The attention to sensitivity analyses is welcome. Sensitivity analyses are increasingly being recognized as important for assessing the robustness of results to assumptions of the primary analysis [10], but perhaps have not been used as much during trial design. Sensitivity analyses can be undertaken at the trial planning stage by varying key inputs to the sample size calculations [11].

The DELTA2 guidance gives detailed guidance on reporting for grant applications, protocols and manuscripts, and thus may contribute not only to better-powered studies, but better reporting and reproducibility. With the introduction of the CONSORT (CONsolidated Standards Of Reporting Trials) Statement in 1993, the importance of reporting trial methods and results in a consistent and transparent fashion has been increasingly recognized, and there are indications that reporting has improved [12]. Reporting of sample size calculations has also increased: 4% in 1980 (high- and low-impact journals), 83% in 2002 (five leading medical journals) and 95% in 2006 (six high-impact factor journals) [13], although the sampling frame is also likely to be associated with these differences. Despite problems with replicability of these calculations, either due to missing information [13], or possibly due to differences in software [14], the increasing trend indicates a recognition of the importance of statistical power and the sample size calculation.

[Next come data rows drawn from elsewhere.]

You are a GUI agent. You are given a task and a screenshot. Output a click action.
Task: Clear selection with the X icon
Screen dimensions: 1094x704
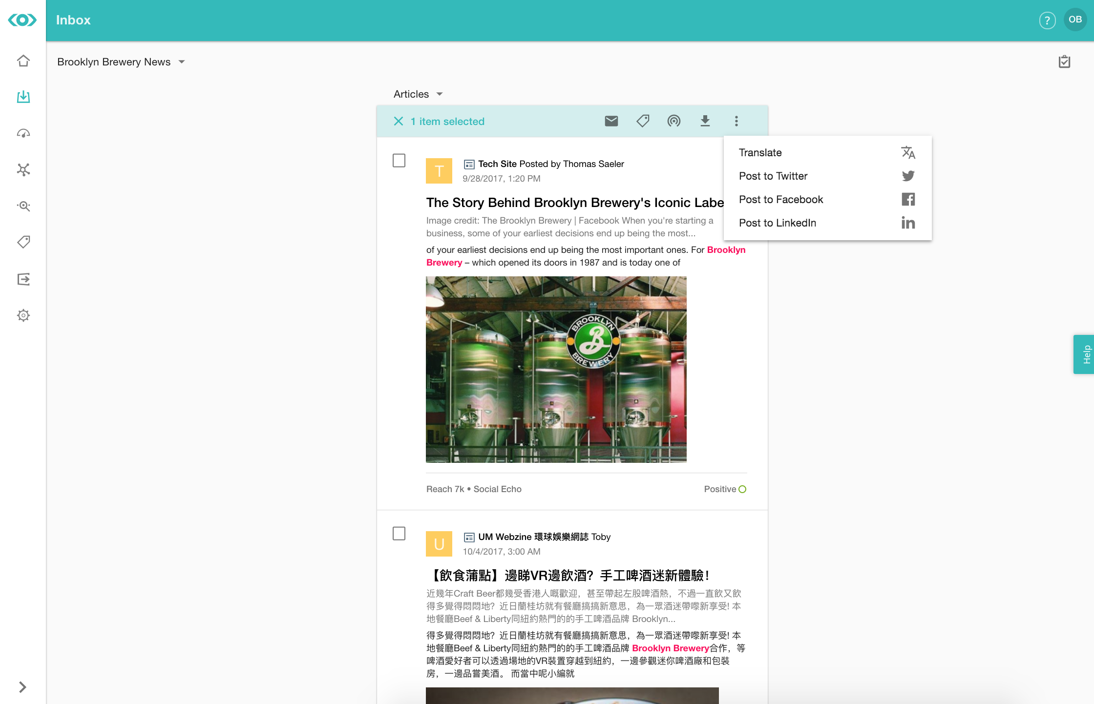(x=399, y=121)
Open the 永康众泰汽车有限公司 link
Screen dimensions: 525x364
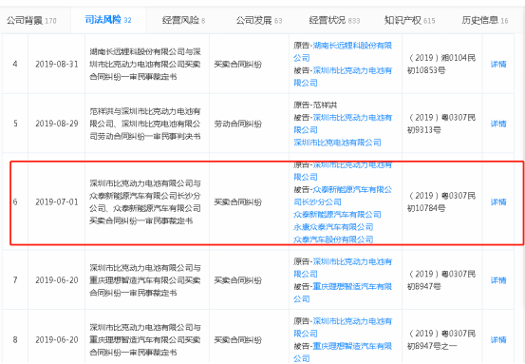pyautogui.click(x=333, y=227)
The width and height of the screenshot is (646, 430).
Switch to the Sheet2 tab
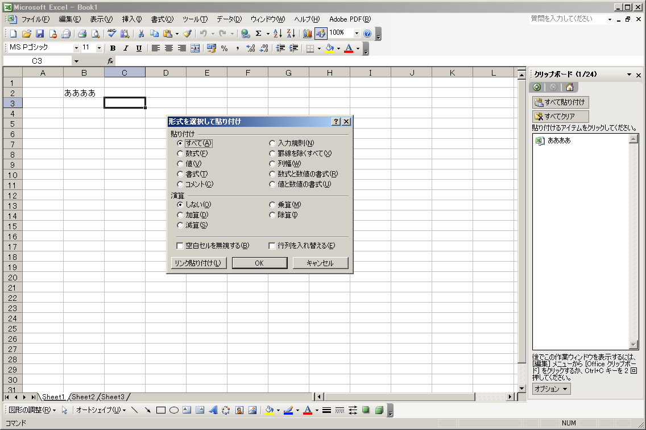pyautogui.click(x=83, y=397)
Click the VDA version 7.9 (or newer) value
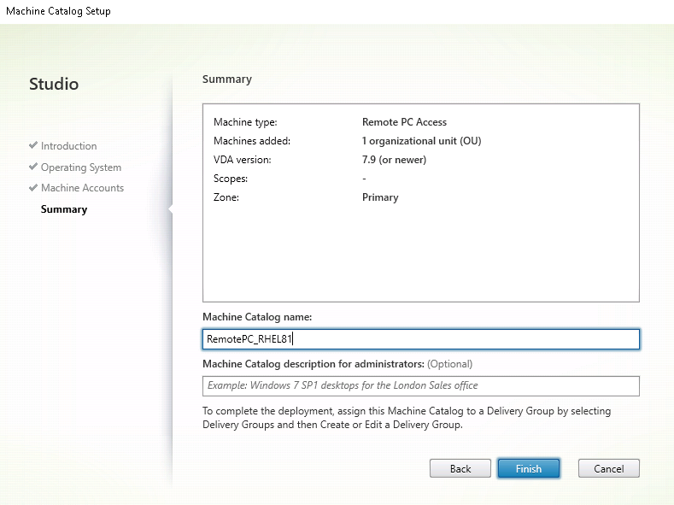Image resolution: width=674 pixels, height=505 pixels. [x=394, y=160]
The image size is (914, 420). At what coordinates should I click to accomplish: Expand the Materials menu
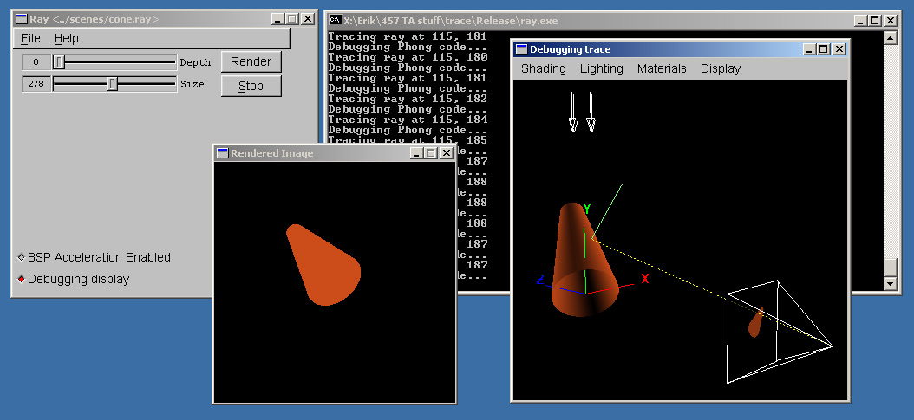pyautogui.click(x=661, y=68)
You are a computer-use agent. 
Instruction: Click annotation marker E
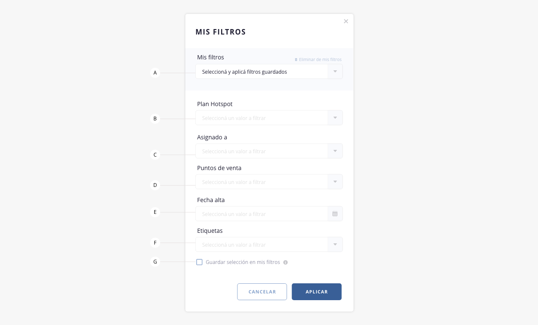(155, 212)
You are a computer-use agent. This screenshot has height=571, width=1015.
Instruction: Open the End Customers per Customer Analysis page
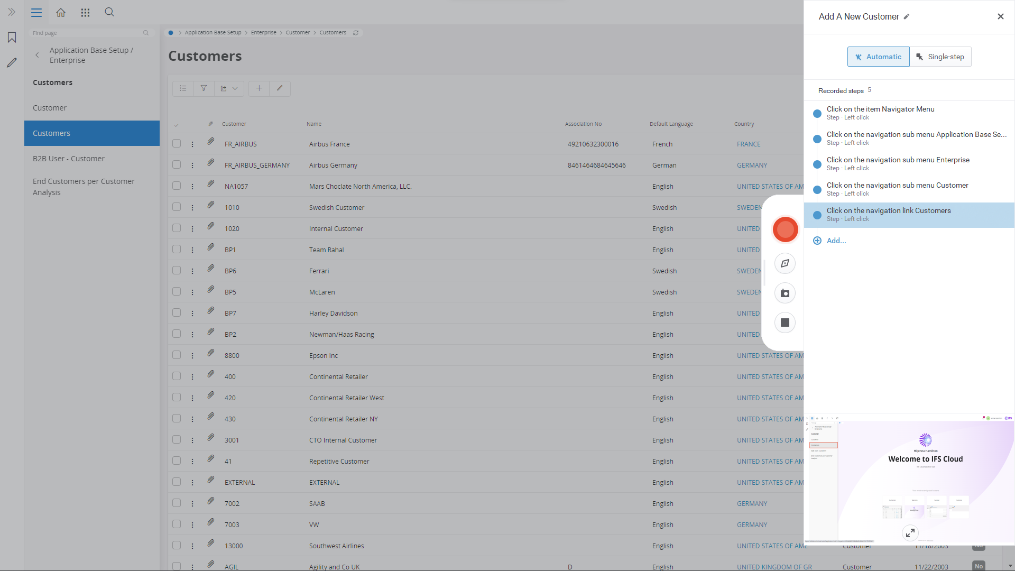(83, 186)
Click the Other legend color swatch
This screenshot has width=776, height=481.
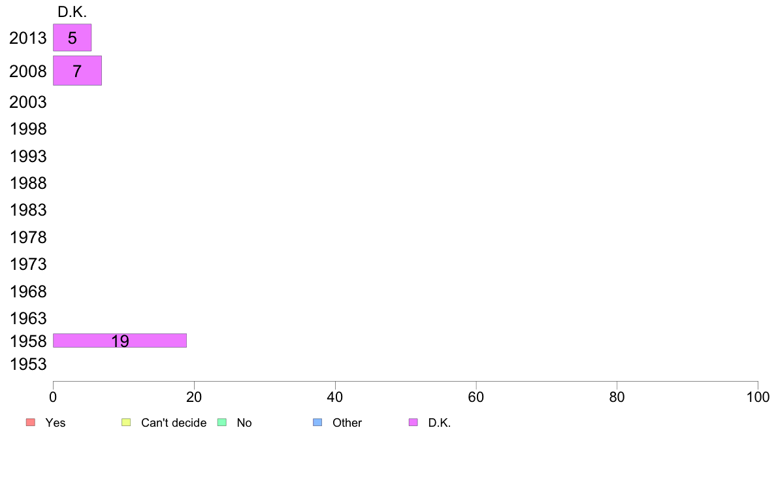point(317,422)
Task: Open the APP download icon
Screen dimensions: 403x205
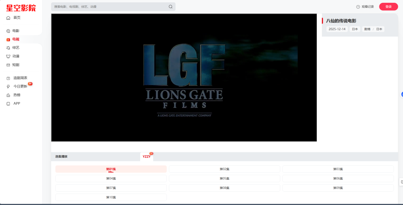Action: tap(8, 104)
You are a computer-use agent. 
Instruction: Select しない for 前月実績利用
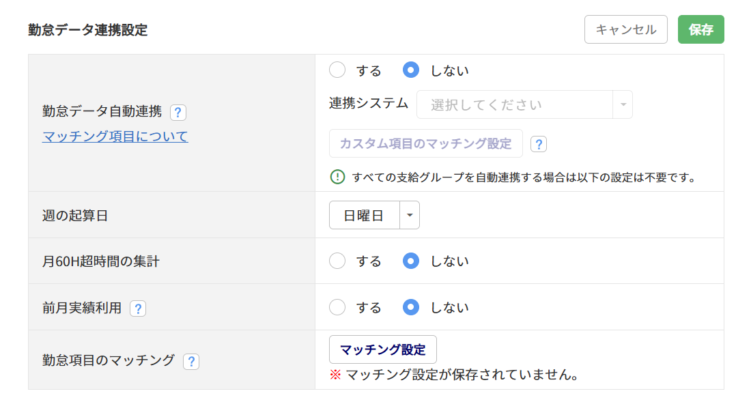[411, 307]
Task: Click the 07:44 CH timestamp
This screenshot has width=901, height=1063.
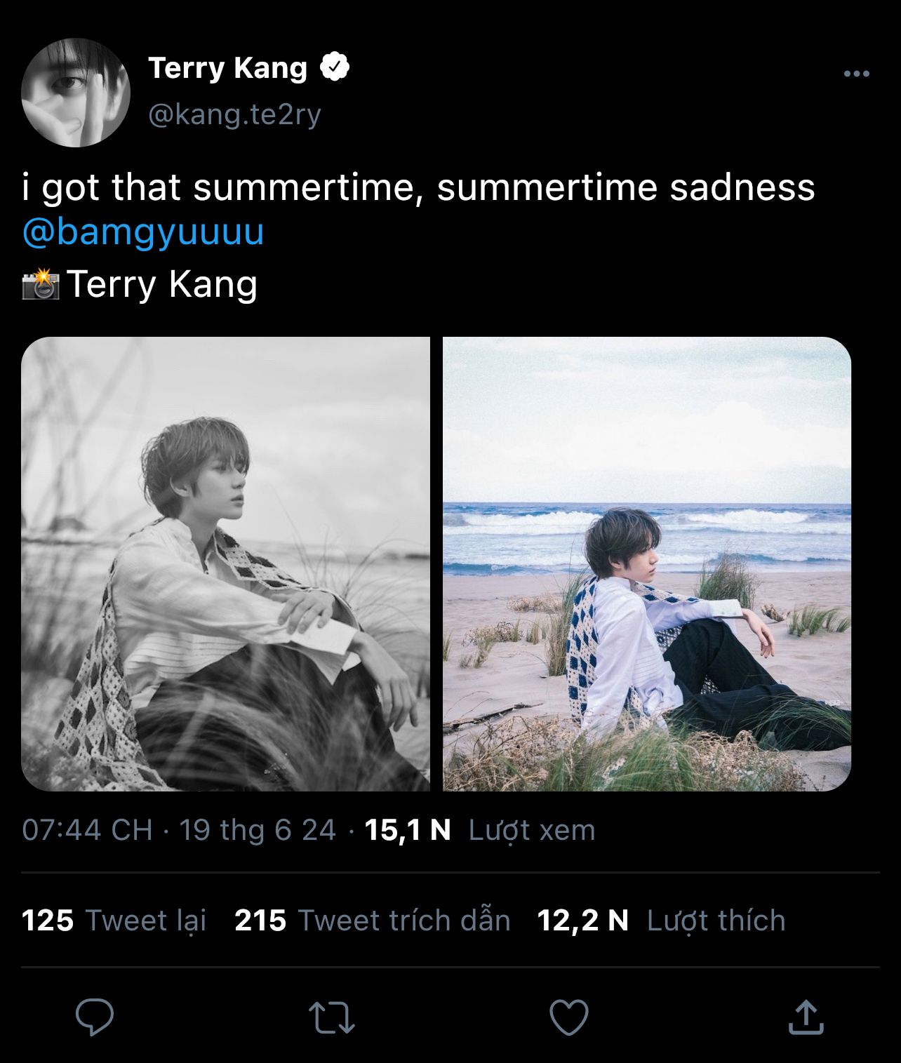Action: pyautogui.click(x=87, y=830)
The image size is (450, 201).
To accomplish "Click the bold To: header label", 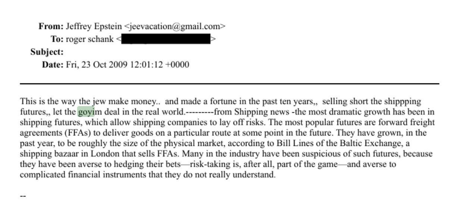I will [x=57, y=39].
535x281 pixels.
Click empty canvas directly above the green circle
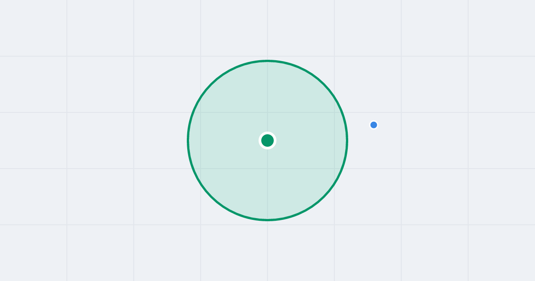click(268, 29)
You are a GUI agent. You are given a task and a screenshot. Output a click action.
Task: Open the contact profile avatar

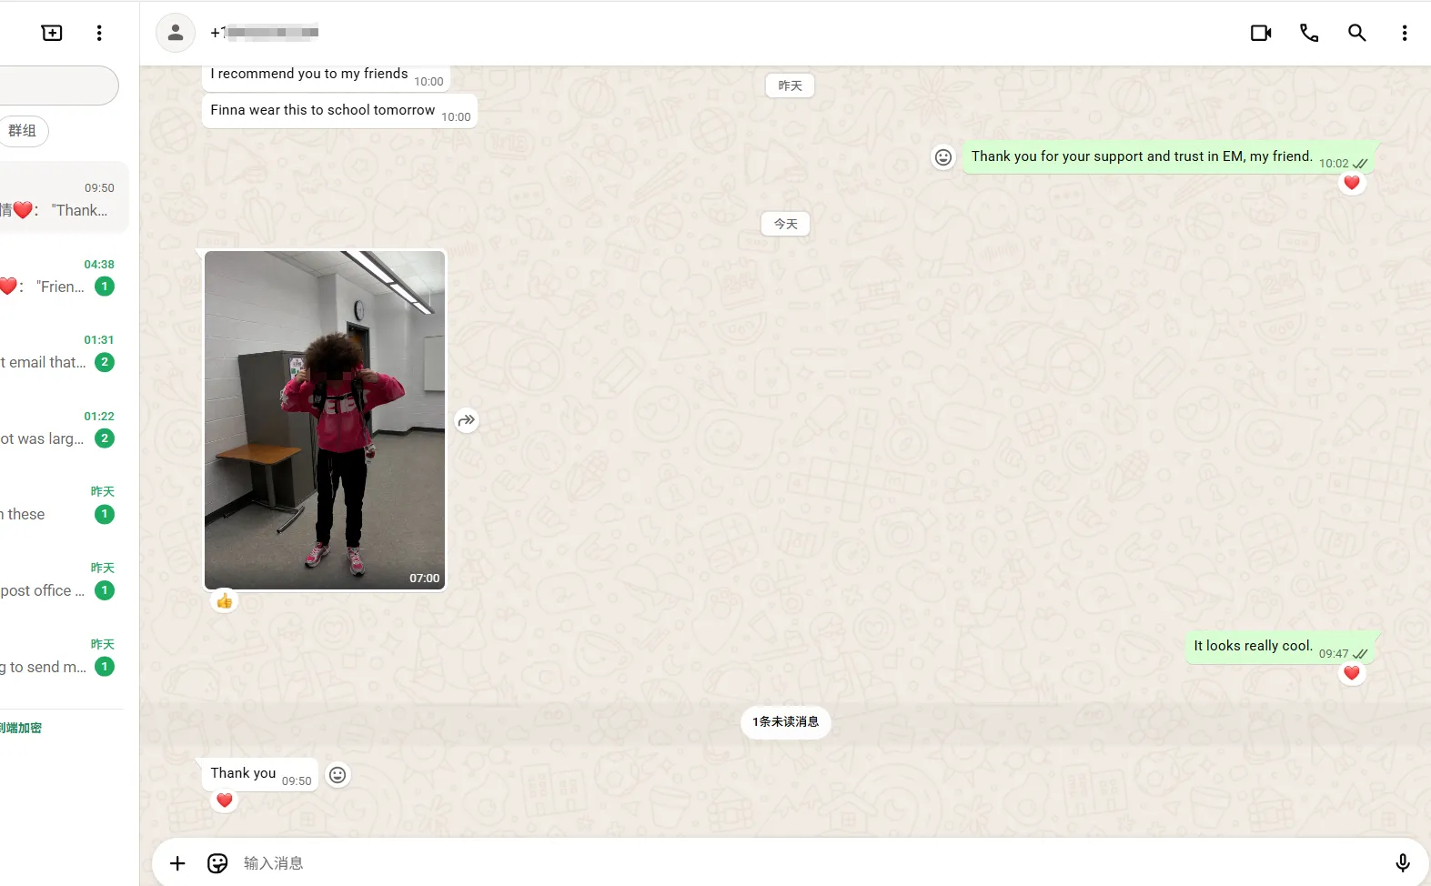(176, 33)
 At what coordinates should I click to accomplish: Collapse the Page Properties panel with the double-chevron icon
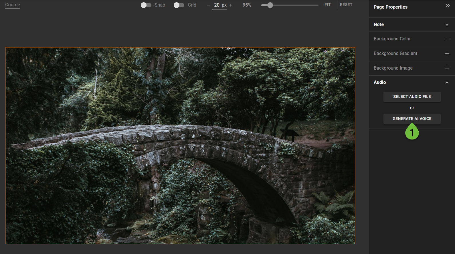[448, 6]
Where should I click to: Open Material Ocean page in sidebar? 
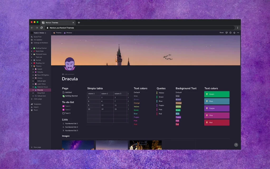point(42,87)
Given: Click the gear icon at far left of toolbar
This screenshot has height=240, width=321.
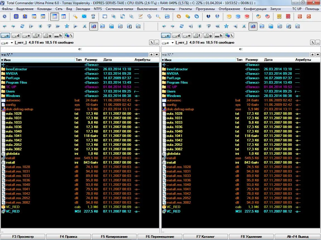Looking at the screenshot, I should [x=4, y=17].
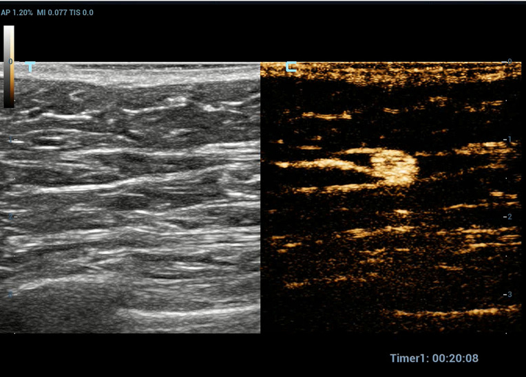The width and height of the screenshot is (526, 377).
Task: Click the Timer1 00:20:08 readout
Action: point(434,358)
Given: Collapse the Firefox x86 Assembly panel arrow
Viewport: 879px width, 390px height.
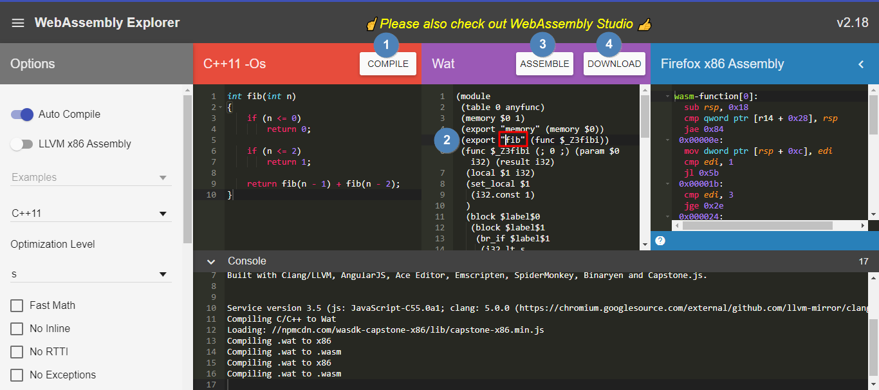Looking at the screenshot, I should 861,64.
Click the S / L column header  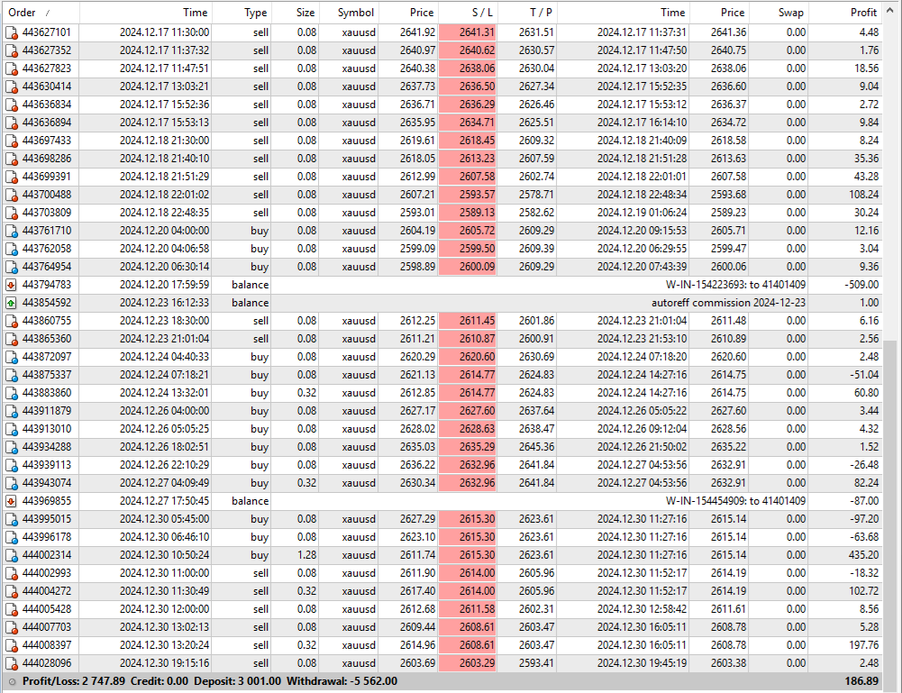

The DELTA2 guidance recommendations discuss financial considerations for the trial only with respect to a certain type of health economic method, the “value of information” approach. This approach, which factors in trial cost and cost per unit increase in health, is rarely used in practice. However, funding priorities for granting agencies and their budget constraints usually play a substantial part in the design of a trial. If the required sample size is too large because of trial budgetary considerations, researchers may (1) implement procedures in the conduct of the study to reduce missing data and dropout [15, 16]; (2) choose a primary outcome that is more responsive [17]; or (3) use a surrogate or intermediate outcome that is cheaper to assess or will have more events. Missing data reduce sample size (as well as inducing bias, in many cases) and although missing data are inevitable, there are ways to minimize it [15, 16]. Further work should be undertaken to incorporate budget considerations into sample size calculations.

Conclusion

Stephen Senn once quipped that sample size estimation is a guess masquerading as mathematics [18]. The DELTA2 guidance will help to reduce the guesswork, and this should translate into better health research.